Preoperative NT-proBNP Improves Risk Prediction Beyond EuroSCORE II in Cardiac Surgery
In 640 cardiac surgical patients followed for nearly three years, preoperative NT-proBNP independently predicted long-term mortality after adjustment for EuroSCORE II and significantly reclassified patient risk. A simplified model combining age, creatinine clearance, chronic pulmonary disease, and NT-proBNP matched the prognostic accuracy of the full EuroSCORE II. Notably, hs-TnT did not add incremental value beyond NT-proBNP, positioning natriuretic peptide measurement as the preferred biomarker for preoperative cardiac surgical risk stratification.
The original study
The predictive value of NT-proBNP and hs-TnT for risk of death in cardiac surgical patients.
- Authors
- Brynildsen J, Petäjä L, Pettilä V, Nygård S, Vaara ST, Linko R, et al.
- Journal
- Clinical biochemistry
- Type
- Journal Article, Multicenter Study, Observational Study
- PMID
- 29371002
Original abstract
BACKGROUND: European System for Cardiac Operative Risk Evaluation II (EuroSCORE II) is used for risk stratification before cardiac surgery, but whether N-terminal pro-B-type natriuretic peptide (NT-proBNP) and high-sensitivity troponin T (hs-TnT) may add prognostic information to EuroSCORE II is not known.
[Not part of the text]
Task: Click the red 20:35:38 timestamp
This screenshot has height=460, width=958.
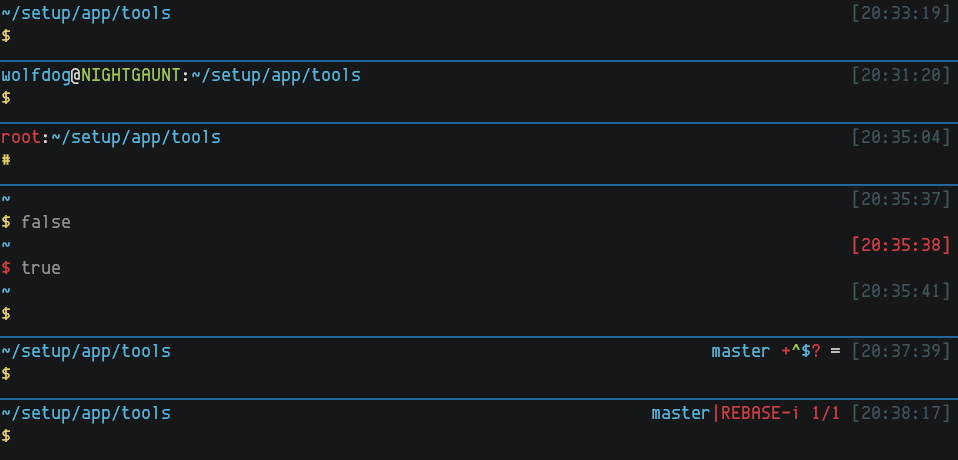Action: (900, 245)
METHODS: Preoperative (n=640) and postoperative (n=629) blood samples were available from cardiac surgical patients with 961-day follow-up (FINNAKI Heart study; cohort #1). The accuracy of a parsimonious risk model with NT-proBNP measurements was also tested in 90 patients with respiratory failure after cardiac surgery (FINNALI study; cohort #2). RESULTS: Sixty-one patients (9.5%) died during follow-up in cohort #1. Preoperative NT-proBNP and hs-TnT concentrations correlated (rho=0.58; p<0.001) and were higher in non-survivors compared to survivors: median 2027 (Q1-3 478-5387) vs. 373 (134-1354) ng/L [NT-proBNP] and 39 (16-191) vs. 13 (8-32) ng/L [hs-TnT]; p<0.001 for both. Preoperative NT-proBNP concentrations were associated with time to death after adjustment for EuroSCORE II (HR [lnNT-proBNP] 1.33 [95% CI 1.08-1.64]), p=0.008 and reclassified patients on top of EuroSCORE II (net reclassification index 0.39 [95% CI 0.14-0.64], p=0.003). Pre- and postoperative NT-proBNP concentrations were closely correlated (rho=0.80, p<0.001) and postoperative NT-proBNP concentrations were also associated with long-term mortality after adjustment for EuroSCORE II. A parsimonious risk model that included age, creatinine clearance, chronic pulmonary disease, and NT-proBNP measurements provided comparable prognostic accuracy as EuroSCORE II in cohort #1 and #2 for risk of long-term mortality. hs-TnT measurements did not add to NT-proBNP measurements CONCLUSION: NT-proBNP measurements could improve and simplify risk prediction in cardiac surgical patients.